All this is counted in forbidden to be born. Memories of racism, rage and laughter, memories of a great rogue who are now published in Spain and that last year seduced American critics. Journalism can open our eyes to reality but first person of a story puts us in pure center of action: in Soweto, for example, in way that a kid did every day at school; In way his mor distanced himself from him in street so that police would not deduce that he was son of an illicit relationship, or that his own did not call her a whore for having slept with a white man. But that dignified and courageous mor, who raised her child in humour and resilience, two qualities that share ground because y save us from misfortune, she used to tell little Trevor: "Learn from your past and make that past help you become a better person." Life is full of pain.
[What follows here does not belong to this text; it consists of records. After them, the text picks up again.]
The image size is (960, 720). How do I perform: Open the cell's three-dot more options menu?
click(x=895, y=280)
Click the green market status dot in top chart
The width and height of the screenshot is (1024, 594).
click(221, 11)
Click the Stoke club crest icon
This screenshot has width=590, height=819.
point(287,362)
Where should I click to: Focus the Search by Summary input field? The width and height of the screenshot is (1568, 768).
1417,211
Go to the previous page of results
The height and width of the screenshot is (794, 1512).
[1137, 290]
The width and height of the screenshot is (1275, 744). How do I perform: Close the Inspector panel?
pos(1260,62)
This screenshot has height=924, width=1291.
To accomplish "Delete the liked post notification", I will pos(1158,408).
Make that pain keep you awake, but don't cling to him. "Don't amargues." vaccinated, in short, his son against bitterness and resentment, helped him become a flexible and audacious person. This way of narrating fatality with humor is related to memories of Harpo Marx (Harpo speaks), who exude an irony not exempt from innocence despite being memories of a poor Jewish child in new York of late nineteenth , or those of our Gila (and n I was born) in Madrid before war or in midst of strife, when he was badly shot, n going hungry, cold and hardship in prison. All flee drama and through a humorous, sometimes crude, sometimes compassionate, always sincere and clean even at expense of confessing pettiness that any human being is forced by need, tell us stories full of truth. We understand what were enormous shortcomings that y suffered in childhood, hunger, cold, fear, lack of freedom, exclusion on grounds of religion, race or class, but at one time we get a huge desire to live, a bonhomie and a joy that for We'd want to.

It's time to read Trevor Noah. It helps to distinguish real misfortune from fantasy of pain. It is a lesson that not everyone today is willing to receive.